◆ Aim of the exercise: Can you pick up the calculus post on Mercury's orbit and general relativity and keep writing it from its last sentence?

◆ Selected passage:
Confirming Einstein’s Theory of General Relativity With Calculus, Part 6h: Rationale for Method of Undetermined Coefficients V

In this series, I’m discussing how ideas from calculus and precalculus (with a touch of differential equations) can predict the precession in Mercury’s orbit and thus confirm Einstein’s theory of general relativity. The origins of this series came from a class project that I assigned to my Differential Equations students maybe 20 years ago.

We have shown that the motion of a planet around the Sun, expressed in polar coordinates $(r,\theta)$ with the Sun at the origin, under general relativity follows the initial-value problem

$u''(\theta) + u(\theta) = \displaystyle \frac{1}{\alpha} + \frac{\delta}{\alpha^2} + \frac{\delta \epsilon^2}{2\alpha^2} + \frac{2\delta \epsilon \cos \theta}{\alpha^2} + \frac{\delta \epsilon^2 \cos 2\theta}{2\alpha^2}$ ,

$u(0) = \displaystyle \frac{1}{P}$ ,

$u'(0) = 0$ ,

where $u = \displaystyle \frac{1}{r}$ , $\displaystyle \frac{1}{\alpha} = \frac{GMm^2}{\ell^2}$ , $\delta = \displaystyle \frac{3GM}{c^2}$ , $G$ is the gravitational constant of the universe, $m$ is the mass of the planet, $M$ is the mass of the Sun, $\ell$ is the constant angular momentum of the planet, $c$ is the speed of light, and $P$ is the smallest distance of the planet from the Sun during its orbit (i.e., at perihelion).

In the two previous posts, we derived the method of undetermined coefficients for the simplified differential equations

$u''(\theta) + u(\theta) = \displaystyle \frac{1}{\alpha} + \frac{\delta}{\alpha^2} + \frac{\delta \epsilon^2}{2\alpha^2}$ .

and

$u''(\theta) + u(\theta) = \displaystyle \frac{2\delta \epsilon \cos \theta}{\alpha^2}$ .

In this post, we consider the simplified differential equation if the right-hand side has only the fifth term,

$u''(\theta) + u(\theta) = \displaystyle \frac{\delta \epsilon^2 \cos 2\theta}{2\alpha^2}$ .

◆ Records:
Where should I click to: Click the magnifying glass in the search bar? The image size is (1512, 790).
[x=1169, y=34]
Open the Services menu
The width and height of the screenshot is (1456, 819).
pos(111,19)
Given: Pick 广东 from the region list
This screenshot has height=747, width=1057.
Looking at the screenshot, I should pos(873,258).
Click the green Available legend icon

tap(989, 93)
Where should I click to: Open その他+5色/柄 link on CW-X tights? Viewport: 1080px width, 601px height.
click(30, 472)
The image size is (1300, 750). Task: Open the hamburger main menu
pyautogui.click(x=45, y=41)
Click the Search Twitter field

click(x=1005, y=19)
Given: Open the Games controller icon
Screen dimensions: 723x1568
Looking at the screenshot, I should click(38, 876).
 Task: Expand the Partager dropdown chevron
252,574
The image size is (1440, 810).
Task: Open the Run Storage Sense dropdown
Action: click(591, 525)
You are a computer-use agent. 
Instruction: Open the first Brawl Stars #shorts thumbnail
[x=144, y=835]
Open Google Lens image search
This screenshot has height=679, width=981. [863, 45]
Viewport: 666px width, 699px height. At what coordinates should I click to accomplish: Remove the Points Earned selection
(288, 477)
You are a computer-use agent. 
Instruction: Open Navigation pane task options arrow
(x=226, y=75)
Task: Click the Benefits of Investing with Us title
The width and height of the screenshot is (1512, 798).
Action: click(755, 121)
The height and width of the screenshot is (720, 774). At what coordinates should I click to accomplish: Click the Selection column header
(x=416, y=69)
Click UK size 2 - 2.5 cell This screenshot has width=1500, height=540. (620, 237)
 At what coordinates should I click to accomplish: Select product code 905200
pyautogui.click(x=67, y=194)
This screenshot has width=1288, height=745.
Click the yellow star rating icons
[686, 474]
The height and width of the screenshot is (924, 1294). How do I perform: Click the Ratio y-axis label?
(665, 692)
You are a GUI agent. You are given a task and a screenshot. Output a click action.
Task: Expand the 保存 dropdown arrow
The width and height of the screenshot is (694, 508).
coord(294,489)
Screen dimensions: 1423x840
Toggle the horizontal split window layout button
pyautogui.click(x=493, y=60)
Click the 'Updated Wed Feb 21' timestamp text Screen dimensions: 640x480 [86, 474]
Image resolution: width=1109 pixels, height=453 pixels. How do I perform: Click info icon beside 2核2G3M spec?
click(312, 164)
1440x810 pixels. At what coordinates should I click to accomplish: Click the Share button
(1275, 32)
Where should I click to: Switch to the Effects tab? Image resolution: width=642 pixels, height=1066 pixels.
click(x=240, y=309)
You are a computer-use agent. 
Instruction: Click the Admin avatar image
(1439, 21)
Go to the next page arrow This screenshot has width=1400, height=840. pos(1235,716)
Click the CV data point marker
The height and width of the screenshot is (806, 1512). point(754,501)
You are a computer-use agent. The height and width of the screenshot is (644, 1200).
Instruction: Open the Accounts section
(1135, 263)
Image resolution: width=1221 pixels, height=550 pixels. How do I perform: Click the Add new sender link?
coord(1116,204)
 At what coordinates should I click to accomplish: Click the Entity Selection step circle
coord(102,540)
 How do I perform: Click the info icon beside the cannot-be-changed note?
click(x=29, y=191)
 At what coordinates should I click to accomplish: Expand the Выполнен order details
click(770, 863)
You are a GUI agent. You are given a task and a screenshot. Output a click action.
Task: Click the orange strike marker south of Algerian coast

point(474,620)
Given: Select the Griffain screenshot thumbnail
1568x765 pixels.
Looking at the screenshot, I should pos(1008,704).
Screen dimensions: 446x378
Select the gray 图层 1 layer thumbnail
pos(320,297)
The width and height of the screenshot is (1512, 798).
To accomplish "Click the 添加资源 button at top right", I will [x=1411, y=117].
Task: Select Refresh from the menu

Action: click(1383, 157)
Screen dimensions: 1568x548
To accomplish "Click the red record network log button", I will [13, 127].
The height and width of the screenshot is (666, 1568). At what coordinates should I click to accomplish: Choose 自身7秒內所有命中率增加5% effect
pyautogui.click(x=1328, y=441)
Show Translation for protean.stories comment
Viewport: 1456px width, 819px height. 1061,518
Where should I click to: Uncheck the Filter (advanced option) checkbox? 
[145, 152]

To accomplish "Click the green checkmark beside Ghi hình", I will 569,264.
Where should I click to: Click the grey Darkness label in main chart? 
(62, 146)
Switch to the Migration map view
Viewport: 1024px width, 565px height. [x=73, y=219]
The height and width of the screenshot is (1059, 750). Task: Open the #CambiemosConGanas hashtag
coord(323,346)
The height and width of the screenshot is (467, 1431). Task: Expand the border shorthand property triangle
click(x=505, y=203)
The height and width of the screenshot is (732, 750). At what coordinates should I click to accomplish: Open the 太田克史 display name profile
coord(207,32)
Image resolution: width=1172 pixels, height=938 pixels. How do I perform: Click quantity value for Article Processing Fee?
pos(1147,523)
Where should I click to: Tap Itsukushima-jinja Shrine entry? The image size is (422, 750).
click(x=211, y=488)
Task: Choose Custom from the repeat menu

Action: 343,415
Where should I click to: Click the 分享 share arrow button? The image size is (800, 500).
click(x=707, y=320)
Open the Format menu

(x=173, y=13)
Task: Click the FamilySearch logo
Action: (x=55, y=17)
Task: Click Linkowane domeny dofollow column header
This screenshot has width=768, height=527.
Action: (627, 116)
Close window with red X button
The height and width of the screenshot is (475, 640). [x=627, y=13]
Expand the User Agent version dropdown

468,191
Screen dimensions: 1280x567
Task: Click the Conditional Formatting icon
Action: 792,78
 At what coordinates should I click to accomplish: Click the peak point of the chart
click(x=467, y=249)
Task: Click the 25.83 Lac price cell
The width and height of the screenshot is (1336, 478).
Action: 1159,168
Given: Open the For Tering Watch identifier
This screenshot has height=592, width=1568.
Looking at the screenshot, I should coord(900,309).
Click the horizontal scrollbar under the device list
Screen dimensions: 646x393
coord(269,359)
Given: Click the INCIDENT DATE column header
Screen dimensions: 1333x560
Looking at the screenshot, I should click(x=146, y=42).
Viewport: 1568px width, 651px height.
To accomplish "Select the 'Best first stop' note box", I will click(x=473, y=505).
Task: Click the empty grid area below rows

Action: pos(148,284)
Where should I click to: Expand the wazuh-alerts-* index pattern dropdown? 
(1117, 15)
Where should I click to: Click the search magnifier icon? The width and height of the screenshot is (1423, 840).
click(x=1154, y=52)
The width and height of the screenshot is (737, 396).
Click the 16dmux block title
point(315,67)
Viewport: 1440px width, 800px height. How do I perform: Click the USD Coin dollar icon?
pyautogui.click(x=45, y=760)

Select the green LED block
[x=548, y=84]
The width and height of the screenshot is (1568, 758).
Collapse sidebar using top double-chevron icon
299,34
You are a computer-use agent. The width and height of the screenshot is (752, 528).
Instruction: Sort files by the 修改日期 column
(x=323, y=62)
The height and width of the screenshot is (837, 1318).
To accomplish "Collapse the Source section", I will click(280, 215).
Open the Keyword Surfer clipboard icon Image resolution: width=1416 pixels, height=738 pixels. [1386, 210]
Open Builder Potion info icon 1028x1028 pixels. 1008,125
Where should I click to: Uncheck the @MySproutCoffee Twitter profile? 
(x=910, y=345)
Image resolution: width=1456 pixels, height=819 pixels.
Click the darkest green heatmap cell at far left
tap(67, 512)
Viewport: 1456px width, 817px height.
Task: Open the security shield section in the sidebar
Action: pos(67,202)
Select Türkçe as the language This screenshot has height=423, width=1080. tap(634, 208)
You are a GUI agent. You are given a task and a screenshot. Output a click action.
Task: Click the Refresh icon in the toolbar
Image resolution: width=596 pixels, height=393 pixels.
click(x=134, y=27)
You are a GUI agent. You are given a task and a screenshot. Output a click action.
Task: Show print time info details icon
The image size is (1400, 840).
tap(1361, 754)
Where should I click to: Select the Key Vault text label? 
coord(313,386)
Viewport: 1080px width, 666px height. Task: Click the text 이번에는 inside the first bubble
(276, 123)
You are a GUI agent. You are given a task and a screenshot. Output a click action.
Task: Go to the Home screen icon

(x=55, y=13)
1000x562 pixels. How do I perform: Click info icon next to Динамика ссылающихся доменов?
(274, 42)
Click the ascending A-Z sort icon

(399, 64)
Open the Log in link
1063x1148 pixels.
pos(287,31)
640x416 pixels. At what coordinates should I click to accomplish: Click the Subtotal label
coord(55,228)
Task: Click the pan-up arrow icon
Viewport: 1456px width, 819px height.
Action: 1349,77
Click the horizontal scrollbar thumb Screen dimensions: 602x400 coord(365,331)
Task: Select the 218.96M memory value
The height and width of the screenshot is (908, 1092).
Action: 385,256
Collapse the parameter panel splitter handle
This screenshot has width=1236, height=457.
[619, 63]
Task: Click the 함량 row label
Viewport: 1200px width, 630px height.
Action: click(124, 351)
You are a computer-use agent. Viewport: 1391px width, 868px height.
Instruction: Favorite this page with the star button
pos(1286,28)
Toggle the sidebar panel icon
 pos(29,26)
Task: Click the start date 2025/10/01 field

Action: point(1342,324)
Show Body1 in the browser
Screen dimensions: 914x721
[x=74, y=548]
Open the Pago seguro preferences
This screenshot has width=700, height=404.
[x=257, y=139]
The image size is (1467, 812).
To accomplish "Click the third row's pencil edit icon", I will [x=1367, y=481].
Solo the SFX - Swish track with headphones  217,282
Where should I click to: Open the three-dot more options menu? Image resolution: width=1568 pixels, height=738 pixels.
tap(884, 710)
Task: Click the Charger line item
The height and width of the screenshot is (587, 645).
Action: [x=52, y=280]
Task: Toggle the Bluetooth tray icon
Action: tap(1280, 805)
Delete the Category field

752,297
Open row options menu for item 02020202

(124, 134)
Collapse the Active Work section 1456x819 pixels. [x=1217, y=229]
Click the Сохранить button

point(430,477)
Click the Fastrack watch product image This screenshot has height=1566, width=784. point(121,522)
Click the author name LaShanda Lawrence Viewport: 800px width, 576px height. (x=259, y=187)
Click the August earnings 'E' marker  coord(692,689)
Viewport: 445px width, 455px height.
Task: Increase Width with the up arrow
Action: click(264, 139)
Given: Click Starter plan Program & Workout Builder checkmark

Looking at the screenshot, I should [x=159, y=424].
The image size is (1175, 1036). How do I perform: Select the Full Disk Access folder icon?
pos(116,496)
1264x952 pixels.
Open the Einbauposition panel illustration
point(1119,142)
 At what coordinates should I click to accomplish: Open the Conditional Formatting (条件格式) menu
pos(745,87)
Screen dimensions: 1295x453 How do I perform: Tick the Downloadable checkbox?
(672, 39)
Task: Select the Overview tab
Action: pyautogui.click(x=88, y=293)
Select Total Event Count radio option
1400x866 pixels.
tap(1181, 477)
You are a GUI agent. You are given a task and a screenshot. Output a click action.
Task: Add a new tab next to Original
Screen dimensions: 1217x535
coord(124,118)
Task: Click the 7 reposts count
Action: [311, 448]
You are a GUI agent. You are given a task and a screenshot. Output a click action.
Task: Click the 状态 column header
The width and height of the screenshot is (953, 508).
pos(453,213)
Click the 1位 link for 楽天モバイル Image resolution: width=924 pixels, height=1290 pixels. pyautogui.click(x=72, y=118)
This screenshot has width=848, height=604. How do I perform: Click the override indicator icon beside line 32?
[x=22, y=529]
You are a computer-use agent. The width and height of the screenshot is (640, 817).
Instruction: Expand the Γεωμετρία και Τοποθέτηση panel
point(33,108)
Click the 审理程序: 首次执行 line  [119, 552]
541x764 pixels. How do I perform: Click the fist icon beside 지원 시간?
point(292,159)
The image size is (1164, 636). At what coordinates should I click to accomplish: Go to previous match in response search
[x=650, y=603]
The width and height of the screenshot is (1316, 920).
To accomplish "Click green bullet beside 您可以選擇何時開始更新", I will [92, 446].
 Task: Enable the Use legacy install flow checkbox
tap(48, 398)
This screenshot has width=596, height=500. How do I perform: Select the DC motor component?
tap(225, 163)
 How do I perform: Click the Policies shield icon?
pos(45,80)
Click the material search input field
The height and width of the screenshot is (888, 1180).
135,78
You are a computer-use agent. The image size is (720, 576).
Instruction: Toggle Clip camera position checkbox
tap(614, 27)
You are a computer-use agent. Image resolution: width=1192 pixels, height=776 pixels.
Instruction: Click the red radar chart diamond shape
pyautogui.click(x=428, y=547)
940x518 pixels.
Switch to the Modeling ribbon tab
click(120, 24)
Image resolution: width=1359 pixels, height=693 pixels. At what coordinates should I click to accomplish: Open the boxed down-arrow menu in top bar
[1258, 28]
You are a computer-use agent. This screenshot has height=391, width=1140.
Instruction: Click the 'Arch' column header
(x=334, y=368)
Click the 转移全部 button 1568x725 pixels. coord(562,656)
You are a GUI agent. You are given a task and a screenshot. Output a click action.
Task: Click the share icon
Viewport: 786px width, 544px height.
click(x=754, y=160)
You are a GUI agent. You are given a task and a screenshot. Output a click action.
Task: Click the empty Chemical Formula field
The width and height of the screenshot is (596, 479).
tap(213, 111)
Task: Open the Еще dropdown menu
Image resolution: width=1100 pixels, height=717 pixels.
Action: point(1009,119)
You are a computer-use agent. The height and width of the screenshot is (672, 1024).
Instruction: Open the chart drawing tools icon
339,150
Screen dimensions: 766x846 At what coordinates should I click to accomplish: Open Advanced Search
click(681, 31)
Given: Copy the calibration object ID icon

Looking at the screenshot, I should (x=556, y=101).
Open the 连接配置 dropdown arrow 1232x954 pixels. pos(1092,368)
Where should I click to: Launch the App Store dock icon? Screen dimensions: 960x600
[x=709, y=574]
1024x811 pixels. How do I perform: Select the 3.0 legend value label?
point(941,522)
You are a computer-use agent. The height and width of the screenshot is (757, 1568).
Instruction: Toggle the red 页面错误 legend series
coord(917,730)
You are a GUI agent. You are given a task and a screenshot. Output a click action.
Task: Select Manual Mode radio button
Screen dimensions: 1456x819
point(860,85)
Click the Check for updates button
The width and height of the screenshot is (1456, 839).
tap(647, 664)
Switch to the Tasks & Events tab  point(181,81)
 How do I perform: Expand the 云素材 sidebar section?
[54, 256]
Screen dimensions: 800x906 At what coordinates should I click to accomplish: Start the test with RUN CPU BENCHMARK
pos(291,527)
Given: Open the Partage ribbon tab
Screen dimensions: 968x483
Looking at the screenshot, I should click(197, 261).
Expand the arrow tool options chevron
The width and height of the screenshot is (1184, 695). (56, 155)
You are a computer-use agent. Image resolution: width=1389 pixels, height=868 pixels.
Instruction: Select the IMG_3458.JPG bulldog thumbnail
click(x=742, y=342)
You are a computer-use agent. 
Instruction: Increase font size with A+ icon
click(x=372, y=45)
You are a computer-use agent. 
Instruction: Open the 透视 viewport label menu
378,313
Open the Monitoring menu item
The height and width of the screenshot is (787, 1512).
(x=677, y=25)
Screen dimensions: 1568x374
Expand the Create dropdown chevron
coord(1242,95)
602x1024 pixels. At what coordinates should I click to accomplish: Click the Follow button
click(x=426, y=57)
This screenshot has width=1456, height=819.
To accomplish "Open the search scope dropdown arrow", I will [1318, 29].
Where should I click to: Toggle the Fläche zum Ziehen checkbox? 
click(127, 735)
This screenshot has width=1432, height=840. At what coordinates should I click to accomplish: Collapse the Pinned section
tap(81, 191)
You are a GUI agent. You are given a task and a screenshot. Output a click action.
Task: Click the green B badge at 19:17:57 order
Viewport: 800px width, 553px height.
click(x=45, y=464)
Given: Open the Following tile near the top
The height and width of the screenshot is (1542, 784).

◆ Reply to the exercise:
Let $v(\theta) = \displaystyle \frac{\delta \epsilon^2 }{2\alpha^2} \cos 2\theta$ . Then $v$ satisfies the new differential equation $v'' + 4v = 0$ . Also, $v = u'' + u$ . Substituting, we find

$(u''+u)'' + 4(u''+u) = 0$

$u^{(4)} + u'' + 4u'' + 4u = 0$

$u^{(4)} + 5u'' + 4u = 0$

The characteristic equation of this new differential equation is

$r^4 + 5r^2 + 4 = 0$

$(r^2 + 1)(r^2 + 4) = 0$

$r^2 + 1 = 0 \qquad \hbox{or} \qquad r^2 + 4 = 0$

$r = \pm i \qquad \hbox{or} \qquad r = \pm 2i$

Therefore, the general solution of the new differential equation is

$u(\theta) = c_1 \cos \theta + c_2 \sin \theta + c_3 \cos 2\theta + c_4 \sin 2\theta$ .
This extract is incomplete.